TASK REQUIREMENTS: The result should be every line in the material below containing the string "computer".

━━━━

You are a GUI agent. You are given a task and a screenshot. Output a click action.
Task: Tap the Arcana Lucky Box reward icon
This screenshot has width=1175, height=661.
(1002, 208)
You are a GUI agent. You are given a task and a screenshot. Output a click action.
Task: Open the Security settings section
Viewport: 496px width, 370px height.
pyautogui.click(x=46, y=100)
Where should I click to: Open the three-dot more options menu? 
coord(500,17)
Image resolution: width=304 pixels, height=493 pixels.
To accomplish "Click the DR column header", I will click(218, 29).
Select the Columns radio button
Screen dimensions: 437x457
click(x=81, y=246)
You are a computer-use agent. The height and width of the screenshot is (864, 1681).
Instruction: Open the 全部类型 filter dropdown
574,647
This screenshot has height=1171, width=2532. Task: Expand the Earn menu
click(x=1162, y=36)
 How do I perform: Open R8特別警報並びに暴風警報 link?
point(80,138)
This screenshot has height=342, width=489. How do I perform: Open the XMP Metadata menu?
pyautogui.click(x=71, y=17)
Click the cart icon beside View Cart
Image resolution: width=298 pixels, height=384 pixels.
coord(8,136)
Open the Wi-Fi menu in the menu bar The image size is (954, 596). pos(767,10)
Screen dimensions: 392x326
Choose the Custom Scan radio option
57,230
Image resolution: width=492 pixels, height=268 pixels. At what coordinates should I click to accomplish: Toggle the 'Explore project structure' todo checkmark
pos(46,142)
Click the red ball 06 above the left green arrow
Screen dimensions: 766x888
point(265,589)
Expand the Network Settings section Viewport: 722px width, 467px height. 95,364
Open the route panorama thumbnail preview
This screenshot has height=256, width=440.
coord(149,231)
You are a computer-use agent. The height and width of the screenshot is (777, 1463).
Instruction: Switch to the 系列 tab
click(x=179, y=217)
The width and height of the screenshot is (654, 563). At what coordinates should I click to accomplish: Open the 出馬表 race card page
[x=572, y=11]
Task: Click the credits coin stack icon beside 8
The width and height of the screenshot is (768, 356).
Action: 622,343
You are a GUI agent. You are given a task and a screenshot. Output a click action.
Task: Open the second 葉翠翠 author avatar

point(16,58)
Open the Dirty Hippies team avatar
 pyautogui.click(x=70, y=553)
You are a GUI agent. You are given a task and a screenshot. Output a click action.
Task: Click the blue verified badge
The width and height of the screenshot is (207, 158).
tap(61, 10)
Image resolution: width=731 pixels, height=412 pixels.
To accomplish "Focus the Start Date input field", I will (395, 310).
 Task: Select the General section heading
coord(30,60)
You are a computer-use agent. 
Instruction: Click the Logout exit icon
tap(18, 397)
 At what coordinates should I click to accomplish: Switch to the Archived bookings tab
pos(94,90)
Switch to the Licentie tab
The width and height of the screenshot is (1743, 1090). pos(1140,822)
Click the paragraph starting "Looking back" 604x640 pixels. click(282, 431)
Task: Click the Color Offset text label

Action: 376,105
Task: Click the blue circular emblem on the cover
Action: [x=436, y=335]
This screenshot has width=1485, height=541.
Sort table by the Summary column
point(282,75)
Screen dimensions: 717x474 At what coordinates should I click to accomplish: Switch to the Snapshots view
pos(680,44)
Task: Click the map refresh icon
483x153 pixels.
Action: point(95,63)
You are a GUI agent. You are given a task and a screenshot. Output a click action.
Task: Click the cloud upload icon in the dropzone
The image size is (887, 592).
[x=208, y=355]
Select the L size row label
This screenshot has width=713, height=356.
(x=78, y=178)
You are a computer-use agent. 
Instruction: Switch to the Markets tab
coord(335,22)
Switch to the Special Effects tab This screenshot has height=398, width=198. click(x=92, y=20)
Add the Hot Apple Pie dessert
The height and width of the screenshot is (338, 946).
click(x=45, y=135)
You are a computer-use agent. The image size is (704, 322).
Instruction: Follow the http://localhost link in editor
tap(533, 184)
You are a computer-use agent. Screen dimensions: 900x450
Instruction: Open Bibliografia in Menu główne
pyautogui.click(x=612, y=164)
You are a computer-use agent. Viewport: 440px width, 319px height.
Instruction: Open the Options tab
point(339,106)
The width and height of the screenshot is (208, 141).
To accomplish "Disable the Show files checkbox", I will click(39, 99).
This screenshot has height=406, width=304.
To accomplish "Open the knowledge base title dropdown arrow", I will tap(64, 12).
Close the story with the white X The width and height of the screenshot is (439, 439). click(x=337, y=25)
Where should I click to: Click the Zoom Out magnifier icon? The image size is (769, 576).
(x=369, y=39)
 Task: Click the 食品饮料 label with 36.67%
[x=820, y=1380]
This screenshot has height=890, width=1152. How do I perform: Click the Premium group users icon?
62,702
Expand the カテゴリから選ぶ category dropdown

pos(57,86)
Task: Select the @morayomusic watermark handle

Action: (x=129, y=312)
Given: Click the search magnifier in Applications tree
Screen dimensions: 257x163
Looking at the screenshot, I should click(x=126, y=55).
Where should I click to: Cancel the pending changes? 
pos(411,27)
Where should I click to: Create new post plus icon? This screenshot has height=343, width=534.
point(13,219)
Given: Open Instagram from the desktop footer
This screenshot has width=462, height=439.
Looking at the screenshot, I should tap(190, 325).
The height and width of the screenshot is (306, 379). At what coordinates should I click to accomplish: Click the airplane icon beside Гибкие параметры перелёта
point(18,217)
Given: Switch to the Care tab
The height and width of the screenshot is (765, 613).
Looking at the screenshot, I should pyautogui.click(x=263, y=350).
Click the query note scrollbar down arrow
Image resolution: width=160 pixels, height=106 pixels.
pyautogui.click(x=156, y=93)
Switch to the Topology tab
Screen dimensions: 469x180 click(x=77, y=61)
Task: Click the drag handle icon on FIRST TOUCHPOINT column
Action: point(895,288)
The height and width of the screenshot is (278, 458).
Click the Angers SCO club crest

━━━━

ANSWER FOR THE TASK:
You are a computer-use agent. The height and width of the screenshot is (864, 1681).
You are a computer-use agent. The height and width of the screenshot is (777, 1463).
You are a computer-use agent. 
You are a computer-use agent. 
You are a computer-use agent. The image size is (704, 322).
You are a computer-use agent. Screen dimensions: 900x450
You are a computer-use agent. Viewport: 440px width, 319px height.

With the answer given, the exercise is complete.